> _Problem_
Reproduce the lines from the one containing "Image resolution: width=2000" through the one containing "will click(x=198, y=958).", both included, with no changes.
*** Data for the task
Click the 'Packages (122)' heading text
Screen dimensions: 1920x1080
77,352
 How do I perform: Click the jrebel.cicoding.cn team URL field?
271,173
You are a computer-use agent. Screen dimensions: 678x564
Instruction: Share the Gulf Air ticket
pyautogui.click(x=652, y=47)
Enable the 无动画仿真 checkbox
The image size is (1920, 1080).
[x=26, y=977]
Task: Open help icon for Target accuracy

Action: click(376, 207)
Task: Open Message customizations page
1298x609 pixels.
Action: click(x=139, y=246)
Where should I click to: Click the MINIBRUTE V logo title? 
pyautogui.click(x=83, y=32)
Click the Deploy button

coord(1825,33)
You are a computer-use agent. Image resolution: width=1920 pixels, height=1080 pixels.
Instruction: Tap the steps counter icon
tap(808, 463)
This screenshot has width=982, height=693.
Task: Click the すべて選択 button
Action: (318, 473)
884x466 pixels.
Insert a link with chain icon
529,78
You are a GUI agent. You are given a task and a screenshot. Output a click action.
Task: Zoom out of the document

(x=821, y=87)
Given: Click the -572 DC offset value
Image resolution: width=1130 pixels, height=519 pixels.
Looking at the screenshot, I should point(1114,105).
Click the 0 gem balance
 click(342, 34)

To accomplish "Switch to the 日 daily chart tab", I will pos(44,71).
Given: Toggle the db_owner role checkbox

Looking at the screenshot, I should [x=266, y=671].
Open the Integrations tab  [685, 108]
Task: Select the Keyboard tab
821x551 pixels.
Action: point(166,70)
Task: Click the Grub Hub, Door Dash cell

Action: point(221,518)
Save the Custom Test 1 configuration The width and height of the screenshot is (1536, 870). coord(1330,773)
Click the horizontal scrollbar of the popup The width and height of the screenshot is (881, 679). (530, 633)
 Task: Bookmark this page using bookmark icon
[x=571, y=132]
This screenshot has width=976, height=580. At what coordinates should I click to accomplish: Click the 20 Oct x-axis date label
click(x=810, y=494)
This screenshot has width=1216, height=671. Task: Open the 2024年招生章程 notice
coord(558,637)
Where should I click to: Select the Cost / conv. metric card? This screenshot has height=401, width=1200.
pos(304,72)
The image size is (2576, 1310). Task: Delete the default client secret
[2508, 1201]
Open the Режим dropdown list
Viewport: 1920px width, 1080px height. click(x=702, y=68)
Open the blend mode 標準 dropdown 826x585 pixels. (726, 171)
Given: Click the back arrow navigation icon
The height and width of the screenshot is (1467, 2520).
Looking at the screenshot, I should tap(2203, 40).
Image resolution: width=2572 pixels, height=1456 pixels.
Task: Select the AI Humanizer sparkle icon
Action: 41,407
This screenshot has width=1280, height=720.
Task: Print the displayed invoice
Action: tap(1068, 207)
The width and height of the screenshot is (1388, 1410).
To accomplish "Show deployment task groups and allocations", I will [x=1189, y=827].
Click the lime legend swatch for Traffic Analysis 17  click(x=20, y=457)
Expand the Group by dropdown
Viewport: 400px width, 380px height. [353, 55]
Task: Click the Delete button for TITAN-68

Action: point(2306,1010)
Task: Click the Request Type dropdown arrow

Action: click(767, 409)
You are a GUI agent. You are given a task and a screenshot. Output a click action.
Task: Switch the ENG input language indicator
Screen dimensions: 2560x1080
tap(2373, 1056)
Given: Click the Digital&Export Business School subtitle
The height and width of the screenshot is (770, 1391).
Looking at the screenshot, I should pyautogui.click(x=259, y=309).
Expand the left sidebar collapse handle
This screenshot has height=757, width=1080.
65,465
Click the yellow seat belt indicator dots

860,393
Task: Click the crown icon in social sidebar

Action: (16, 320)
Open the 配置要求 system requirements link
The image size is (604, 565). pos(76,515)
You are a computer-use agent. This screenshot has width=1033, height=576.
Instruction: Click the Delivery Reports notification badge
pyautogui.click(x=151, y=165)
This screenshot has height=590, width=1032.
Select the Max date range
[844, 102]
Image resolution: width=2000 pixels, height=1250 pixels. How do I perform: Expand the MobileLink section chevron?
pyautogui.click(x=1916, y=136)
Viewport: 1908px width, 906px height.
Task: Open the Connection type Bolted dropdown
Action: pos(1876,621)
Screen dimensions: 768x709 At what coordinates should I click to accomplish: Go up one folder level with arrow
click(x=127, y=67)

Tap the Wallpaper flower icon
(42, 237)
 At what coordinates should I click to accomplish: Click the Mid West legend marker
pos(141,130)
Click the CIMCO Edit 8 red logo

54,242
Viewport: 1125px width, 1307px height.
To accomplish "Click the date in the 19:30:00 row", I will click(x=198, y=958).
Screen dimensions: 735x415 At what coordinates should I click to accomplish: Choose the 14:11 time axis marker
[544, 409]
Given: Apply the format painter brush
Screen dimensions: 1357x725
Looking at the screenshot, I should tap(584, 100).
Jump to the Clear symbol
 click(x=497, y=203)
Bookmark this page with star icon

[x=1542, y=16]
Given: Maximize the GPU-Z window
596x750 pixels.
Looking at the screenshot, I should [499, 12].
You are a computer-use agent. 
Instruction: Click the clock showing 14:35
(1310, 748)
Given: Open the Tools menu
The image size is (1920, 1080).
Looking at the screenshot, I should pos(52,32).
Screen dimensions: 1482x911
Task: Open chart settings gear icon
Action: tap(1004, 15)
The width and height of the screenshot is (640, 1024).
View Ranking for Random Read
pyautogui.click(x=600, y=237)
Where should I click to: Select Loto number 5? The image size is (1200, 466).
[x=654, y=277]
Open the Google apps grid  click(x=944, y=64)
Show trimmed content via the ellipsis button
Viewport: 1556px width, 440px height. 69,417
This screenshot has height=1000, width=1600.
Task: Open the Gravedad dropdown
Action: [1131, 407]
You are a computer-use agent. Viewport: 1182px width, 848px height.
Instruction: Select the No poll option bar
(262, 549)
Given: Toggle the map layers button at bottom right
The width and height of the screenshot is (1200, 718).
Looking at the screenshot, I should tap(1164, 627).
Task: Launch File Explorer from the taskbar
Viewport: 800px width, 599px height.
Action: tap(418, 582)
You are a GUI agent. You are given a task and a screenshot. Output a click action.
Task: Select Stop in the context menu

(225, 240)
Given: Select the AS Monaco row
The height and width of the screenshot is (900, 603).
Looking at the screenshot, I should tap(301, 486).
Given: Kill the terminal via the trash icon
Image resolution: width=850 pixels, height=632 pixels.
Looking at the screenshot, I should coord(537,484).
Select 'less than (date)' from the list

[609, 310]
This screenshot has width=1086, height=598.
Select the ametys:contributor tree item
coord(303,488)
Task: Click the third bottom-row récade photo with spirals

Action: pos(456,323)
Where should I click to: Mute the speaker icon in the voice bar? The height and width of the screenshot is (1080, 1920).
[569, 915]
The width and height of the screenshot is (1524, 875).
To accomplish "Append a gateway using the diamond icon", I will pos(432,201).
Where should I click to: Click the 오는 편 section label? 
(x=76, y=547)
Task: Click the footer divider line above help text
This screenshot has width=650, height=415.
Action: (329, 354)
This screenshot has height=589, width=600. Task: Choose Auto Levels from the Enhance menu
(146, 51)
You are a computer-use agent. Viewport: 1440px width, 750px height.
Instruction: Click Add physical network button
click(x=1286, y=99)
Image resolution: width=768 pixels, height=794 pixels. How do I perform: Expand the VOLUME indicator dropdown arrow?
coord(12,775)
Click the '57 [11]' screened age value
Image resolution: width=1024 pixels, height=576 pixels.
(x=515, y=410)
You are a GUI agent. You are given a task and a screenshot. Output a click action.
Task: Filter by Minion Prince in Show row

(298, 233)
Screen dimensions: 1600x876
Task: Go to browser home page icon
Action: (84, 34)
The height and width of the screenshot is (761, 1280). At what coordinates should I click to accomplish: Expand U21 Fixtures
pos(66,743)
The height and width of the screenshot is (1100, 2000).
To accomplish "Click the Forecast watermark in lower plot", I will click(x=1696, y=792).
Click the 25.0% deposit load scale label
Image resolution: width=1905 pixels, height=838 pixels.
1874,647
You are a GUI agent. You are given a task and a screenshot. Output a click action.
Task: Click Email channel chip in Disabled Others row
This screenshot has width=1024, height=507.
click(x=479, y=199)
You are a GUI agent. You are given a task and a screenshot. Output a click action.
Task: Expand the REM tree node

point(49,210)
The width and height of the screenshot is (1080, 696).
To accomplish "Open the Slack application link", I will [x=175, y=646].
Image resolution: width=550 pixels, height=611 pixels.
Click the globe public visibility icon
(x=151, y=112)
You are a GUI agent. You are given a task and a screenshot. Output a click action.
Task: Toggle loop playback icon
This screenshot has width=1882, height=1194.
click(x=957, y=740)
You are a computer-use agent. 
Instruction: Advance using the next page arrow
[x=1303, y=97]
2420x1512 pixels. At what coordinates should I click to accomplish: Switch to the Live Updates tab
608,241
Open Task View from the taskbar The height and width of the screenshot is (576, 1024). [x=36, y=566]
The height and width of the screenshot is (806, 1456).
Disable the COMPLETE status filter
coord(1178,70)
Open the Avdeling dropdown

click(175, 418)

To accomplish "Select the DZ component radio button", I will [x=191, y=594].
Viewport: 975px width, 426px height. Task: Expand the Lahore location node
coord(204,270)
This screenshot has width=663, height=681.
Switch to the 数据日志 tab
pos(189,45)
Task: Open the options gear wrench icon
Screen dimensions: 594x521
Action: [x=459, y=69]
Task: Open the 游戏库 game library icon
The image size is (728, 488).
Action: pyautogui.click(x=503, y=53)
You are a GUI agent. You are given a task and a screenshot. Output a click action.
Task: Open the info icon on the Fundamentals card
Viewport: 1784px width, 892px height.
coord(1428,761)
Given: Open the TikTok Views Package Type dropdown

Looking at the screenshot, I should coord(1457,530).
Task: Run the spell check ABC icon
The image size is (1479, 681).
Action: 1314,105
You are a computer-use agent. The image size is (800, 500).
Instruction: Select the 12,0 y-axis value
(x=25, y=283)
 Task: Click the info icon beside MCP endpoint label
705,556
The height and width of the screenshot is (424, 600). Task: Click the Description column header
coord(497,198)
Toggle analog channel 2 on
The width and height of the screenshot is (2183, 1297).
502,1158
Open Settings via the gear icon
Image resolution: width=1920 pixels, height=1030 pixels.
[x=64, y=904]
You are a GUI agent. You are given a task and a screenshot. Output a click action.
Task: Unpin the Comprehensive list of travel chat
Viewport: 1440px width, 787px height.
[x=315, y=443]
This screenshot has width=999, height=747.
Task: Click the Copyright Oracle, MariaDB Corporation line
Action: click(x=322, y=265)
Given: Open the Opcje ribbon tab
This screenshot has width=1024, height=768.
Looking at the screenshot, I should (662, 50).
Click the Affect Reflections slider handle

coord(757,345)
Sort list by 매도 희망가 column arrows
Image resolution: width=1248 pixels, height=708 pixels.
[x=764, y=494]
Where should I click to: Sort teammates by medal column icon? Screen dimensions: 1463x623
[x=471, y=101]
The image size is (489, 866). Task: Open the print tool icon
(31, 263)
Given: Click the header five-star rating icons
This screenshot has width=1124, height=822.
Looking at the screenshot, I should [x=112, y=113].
******
> _Solution for this task_
Image resolution: width=2000 pixels, height=1250 pixels. How do I perform: Expand the MobileLink section chevron?
pyautogui.click(x=1916, y=136)
Viewport: 1908px width, 906px height.
Task: Open the Connection type Bolted dropdown
Action: pos(1876,621)
Screen dimensions: 768x709 At what coordinates should I click to accomplish: Go up one folder level with arrow
click(x=127, y=67)

Tap the Wallpaper flower icon
(42, 237)
 At what coordinates should I click to accomplish: Click the Mid West legend marker
pos(141,130)
Click the CIMCO Edit 8 red logo

54,242
Viewport: 1125px width, 1307px height.
To accomplish "Click the date in the 19:30:00 row", I will click(x=198, y=958).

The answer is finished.